### WHAT YOU HAVE TO DO
Which lines below contain "will"? Copy every one of them.

### SOURCE MATERIAL
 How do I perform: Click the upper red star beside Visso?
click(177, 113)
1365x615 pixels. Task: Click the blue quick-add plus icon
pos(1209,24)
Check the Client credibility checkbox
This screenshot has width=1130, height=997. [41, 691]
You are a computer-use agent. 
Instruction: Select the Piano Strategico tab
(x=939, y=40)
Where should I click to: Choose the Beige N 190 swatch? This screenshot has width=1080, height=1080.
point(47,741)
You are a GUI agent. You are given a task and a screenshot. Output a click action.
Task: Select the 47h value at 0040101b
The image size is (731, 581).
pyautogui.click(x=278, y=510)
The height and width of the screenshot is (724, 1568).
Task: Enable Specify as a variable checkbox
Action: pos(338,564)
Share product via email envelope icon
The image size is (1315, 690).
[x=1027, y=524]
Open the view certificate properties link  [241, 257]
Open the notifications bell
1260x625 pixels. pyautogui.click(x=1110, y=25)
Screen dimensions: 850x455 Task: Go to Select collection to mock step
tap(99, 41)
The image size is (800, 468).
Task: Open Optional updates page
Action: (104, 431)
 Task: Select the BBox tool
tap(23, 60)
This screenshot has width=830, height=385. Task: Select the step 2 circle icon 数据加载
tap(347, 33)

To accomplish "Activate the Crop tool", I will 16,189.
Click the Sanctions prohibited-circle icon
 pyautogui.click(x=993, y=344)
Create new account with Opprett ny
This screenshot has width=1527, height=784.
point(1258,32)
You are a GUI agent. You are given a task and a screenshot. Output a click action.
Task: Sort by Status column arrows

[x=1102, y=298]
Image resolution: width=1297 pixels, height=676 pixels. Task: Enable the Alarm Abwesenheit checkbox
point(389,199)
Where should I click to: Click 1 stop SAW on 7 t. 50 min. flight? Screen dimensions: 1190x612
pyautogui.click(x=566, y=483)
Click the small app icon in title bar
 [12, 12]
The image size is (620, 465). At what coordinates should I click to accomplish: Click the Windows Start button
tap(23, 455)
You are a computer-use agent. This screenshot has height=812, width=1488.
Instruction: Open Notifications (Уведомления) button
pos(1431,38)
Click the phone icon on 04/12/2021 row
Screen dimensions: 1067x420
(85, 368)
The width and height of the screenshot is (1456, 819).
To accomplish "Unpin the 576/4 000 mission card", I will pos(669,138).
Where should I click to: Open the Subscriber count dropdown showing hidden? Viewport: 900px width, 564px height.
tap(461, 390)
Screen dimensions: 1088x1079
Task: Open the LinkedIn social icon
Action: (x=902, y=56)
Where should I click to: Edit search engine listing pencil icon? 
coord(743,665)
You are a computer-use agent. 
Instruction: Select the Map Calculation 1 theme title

### OUTPUT OF THE EXERCISE
To accomplish "Activate the Crop tool", I will 16,189.
To accomplish "Unpin the 576/4 000 mission card", I will pos(669,138).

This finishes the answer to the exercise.